On the contrary, we have seen the most astonishing “invasion” of this economy by foreign products. What is perhaps even more significant is the rapidity with which the American sense of its economic superiority has given way to a feeling of its having lost its bearings—of not knowing how to compete or where to compete.

Why do you say “even more significant”?

Perhaps because the present mood of soul-searching in the United States reminds me so strongly of a very similar kind of self-questioning in Edwardian times, when many thoughtful people in England felt that greatness was slipping through their fingers and didn’t know what to do about it.

How do your investigations and historical perspective help us see our situation more clearly?

The thing that strikes me the most strongly is that the general world situation has become much more complicated over the last few years. That is probably what sets the stage for the American frame of mind. And I’m not just thinking of the advent of nuclear weapons. I am thinking about the end of a world in which any single power can exercise global hegemony of the kind we had at the height of the British Empire and again in the heyday of American power in the decades following World War II.


 

The main reason, I think, lies in the growing fluidity of economic power. There are no more impregnable geographic bastions of manufacturing strength, as once there were. There are no dominant centers of financial power comparable to the London-based finance of the late nineteenth century or the New York-based finance of the 1950s. West Germany and Japan are major players in the manufacturing and financial worlds, and will continue to be. Other economies, like the Korean, are on the rise. Still other countries, such as perhaps Brazil, are waiting in the wings. India may soon be heard from. What of China? Of course, America is today and will be tomorrow a great military and economic power. But not the only power.

What are the consequences of this more complex map of world power?

One consequence, I feel, should be the rise in the importance of diplomacy. A bipolar world leads inevitably to military trials of strength—an arms race. A multipolar world leads much more naturally to diplomacy. We are entering a world that is much more open and indeterminate than the one we’ve left. Such a world could be more promising—or more unstable.

Why unstable?

Because one-power hegemony has an obvious stability—think of the Roman Empire!—and even a two-power world has a certain stability, so long as it does not lead to runaway rivalries. Multipolar worlds, such as Europe in the early nineteenth century, do not possess these natural equilibriums. They require a sensitive adjustment and adaptation to a map of power that is constantly being redrawn, not a dogged pursuit of policies designed for a map that never changes. However, we must not think that today’s new instability poses problems only for the United States. Aren’t the Soviets also challenged by this new state of affairs, with the rise of new military and economic centers in the East? One cannot any longer meaningfully describe the overall historical situation simply in terms of a free world against an unfree world, or of the capitalist system against planned systems, or even of East against West. At the end of David Calleo’s Beyond American Hegemony, he tantalizingly suggests that, as two “older” powers, Washington and Moscow may find they have many common interests in the emerging unstable world. One can only speculate about that. What I think is quite clear is that diplomacy must play a far more important role in the coming decades.

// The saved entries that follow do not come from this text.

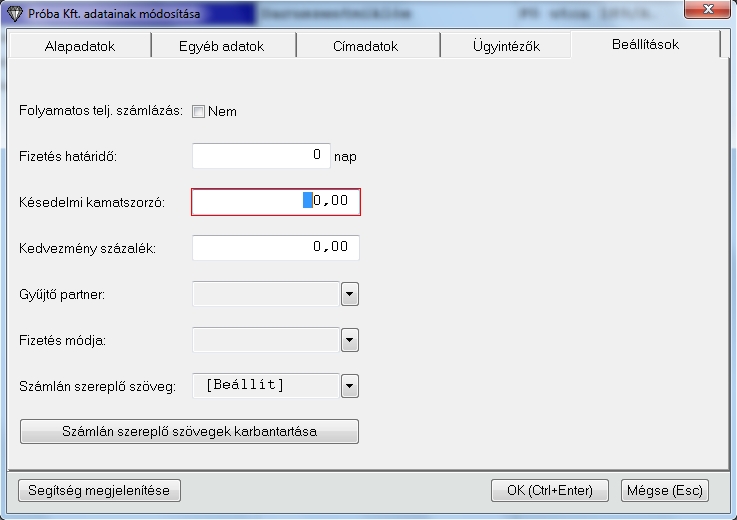Expand the Számlán szereplő szöveg dropdown arrow
737x520 pixels.
coord(350,386)
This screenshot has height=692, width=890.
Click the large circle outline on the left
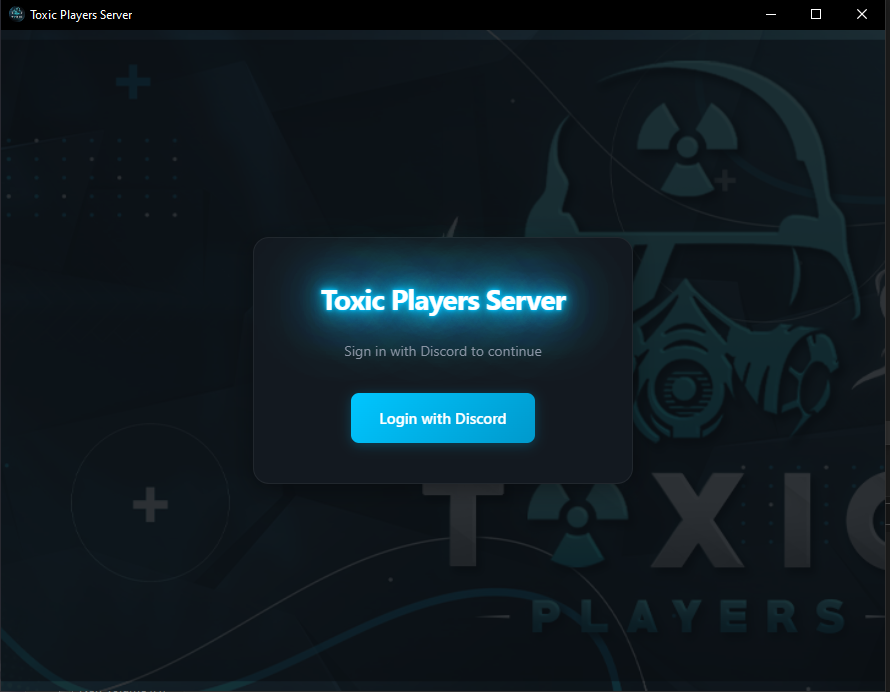[x=150, y=502]
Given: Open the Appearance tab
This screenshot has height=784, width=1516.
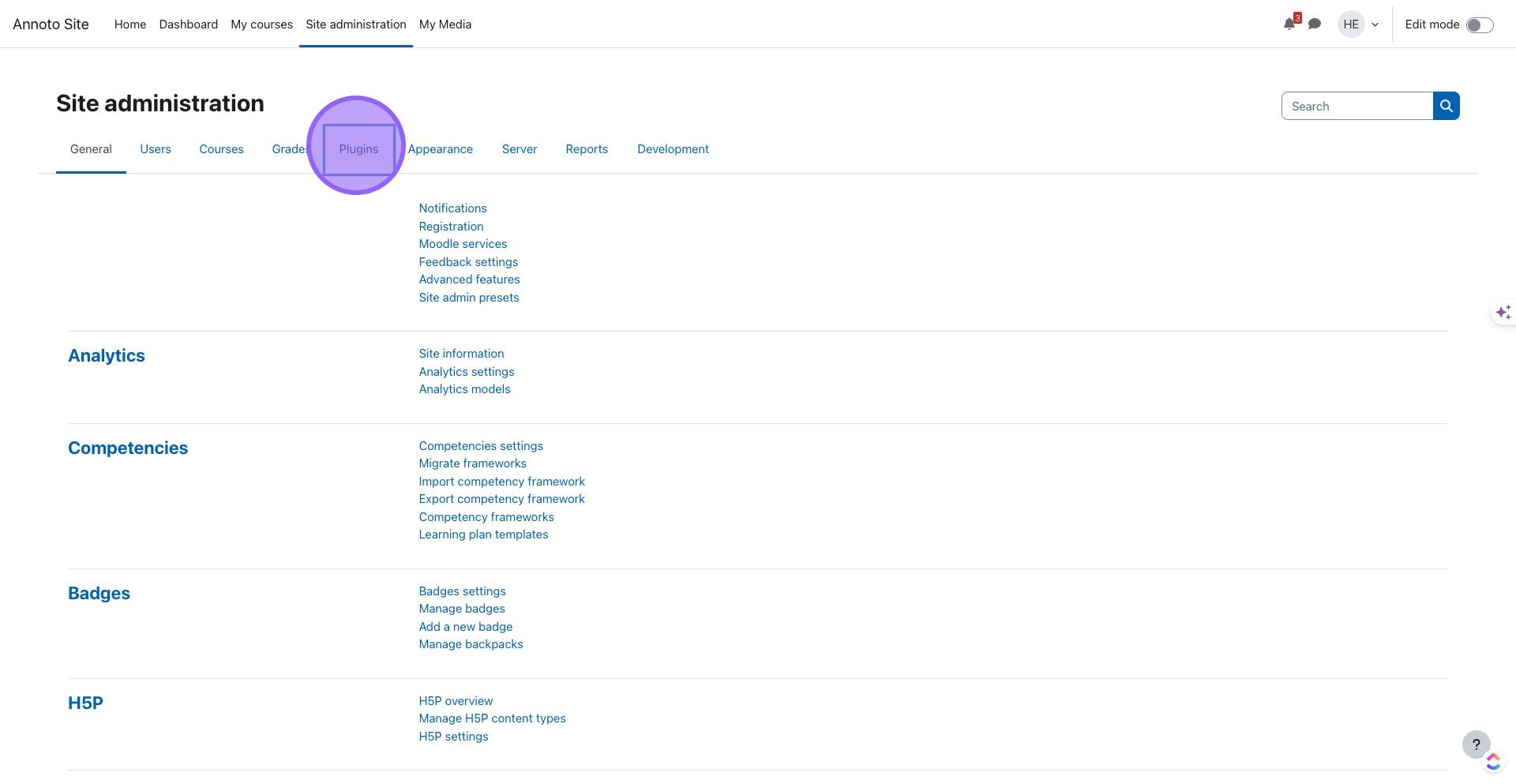Looking at the screenshot, I should 440,149.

How well equipped do you think this country is to carry on such a world diplomacy? Don’t I pick up from your book a deep ambivalence about the way you assess the United States—at once admiring its vitality but deploring its tendency to see everything in oversimplified terms?

Of course I have my uncertainties about America’s diplomatic capabilities. I suppose I would about anyone’s. I often think that a country’s particular weaknesses are the obverse side of its strengths. The American strength has been its wonderful optimism, its “can do” attitude. That has given the United States great energy. But it also brought the belief that sheer optimism and resolve would by themselves always carry the day. This is a view that can prevent its holders from taking a critical stance with respect to their own situation. Historical self-confidence carries a price at those times when reexamination and fresh stock taking may be the order of the day.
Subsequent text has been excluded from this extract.